Прогулявшись некоторое время такими парами, две дамы впереди и два джентльмена за ними, они поменялись собеседниками и стали спускаться к берегу реки, чтобы лучше рассмотреть какое-то любопытное водное растение. Изменение произошло по воле миссис Гардинер и имело вполне прозаическую причину – тетя, утомленная утренними упражнениями, сочла руку Элизабет недостаточно надежной для поддержки и предпочла опереться на руку мужа. Мистер Дарси занял ее место рядом с племянницей, и дальше они пошли уже вместе. После недолгого молчания первой заговорила дама. Она настоятельно добивалась, чтобы он наверняка узнал, что ее уверили в его отсутствии еще до того, как она приехала. Для начала она подчеркнула, что его приезд был крайне неожиданным, – ибо ваша экономка, уверила нас, что вы определенно не появитесь здесь до завтра; и действительно, еще до того, как мы покинули Бейкуэлл, мы поняли, что вас не ждут в поместье. Он, в свою очередь, подтвердил, что все это было истинной правдой, и сообщил, что из-за неотложных дел с управляющим ему пришлось оставить своих попутчиков, неспешно направляющихся в Пемберли, и опередить их на несколько часов.

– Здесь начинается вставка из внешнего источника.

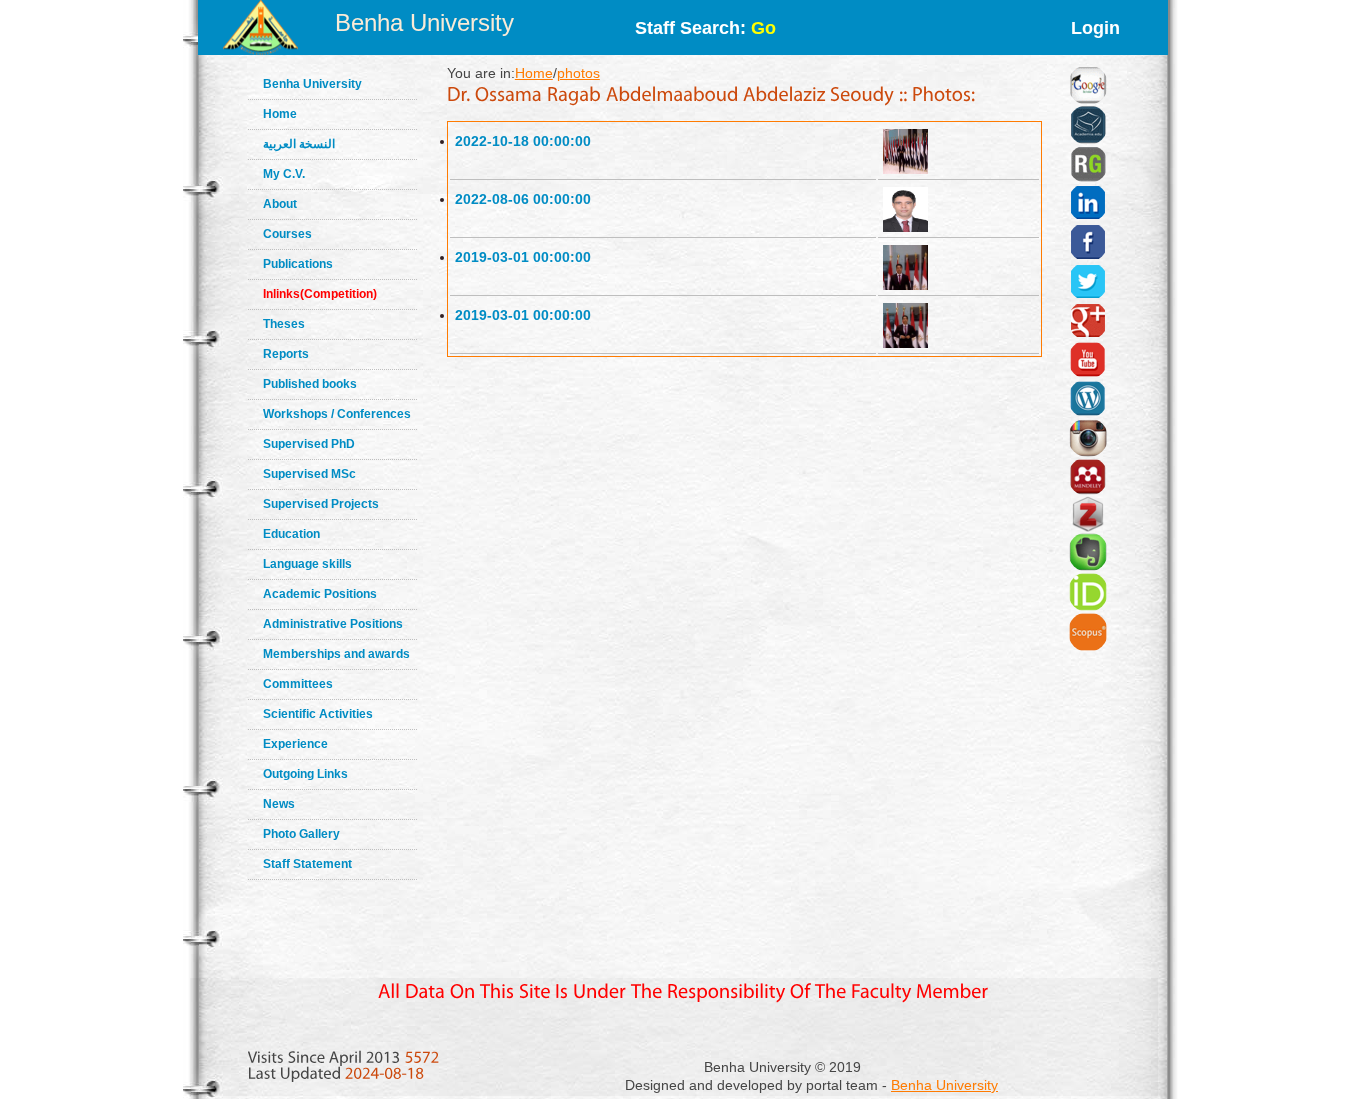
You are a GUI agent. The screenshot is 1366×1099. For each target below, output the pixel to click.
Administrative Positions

– Они присоединятся ко мне завтра рано утром, – продолжал он, – и среди них есть те, кто претендует на честь быть знакомыми с вами – мистер Бингли и его сестры.
Элизабет лишь кивнула на это. Ее мысли мгновенно вернулись к тому дню, когда имя мистера Бингли было упомянуто между ними в последний раз; и, как она могла судить по изменившемуся цвету его лица, вспомнил он о том же.
– Есть еще один человек, – продолжил он после паузы, – который особенно желает познакомиться с вами. Позволите ли вы мне, или я прошу слишком многого, представить вам мою сестру, пока вы еще не покинули Лэмбтон?
Просьба оказалась совершенно неожиданной. Настолько неожиданной и многозначительной, что она никак не могла взять в толк, как она оказалась в такой ситуации, каким образом сестра узнала о ней, но сразу подумала, что по какой бы причине у мисс Дарси ни возникло желание с ней познакомиться, это могло случиться только под влиянием ее брата. Если не задумываться о деталях, это положительный знак – было приятно узнать, что обида не заставила его думать о ней по-настоящему плохо.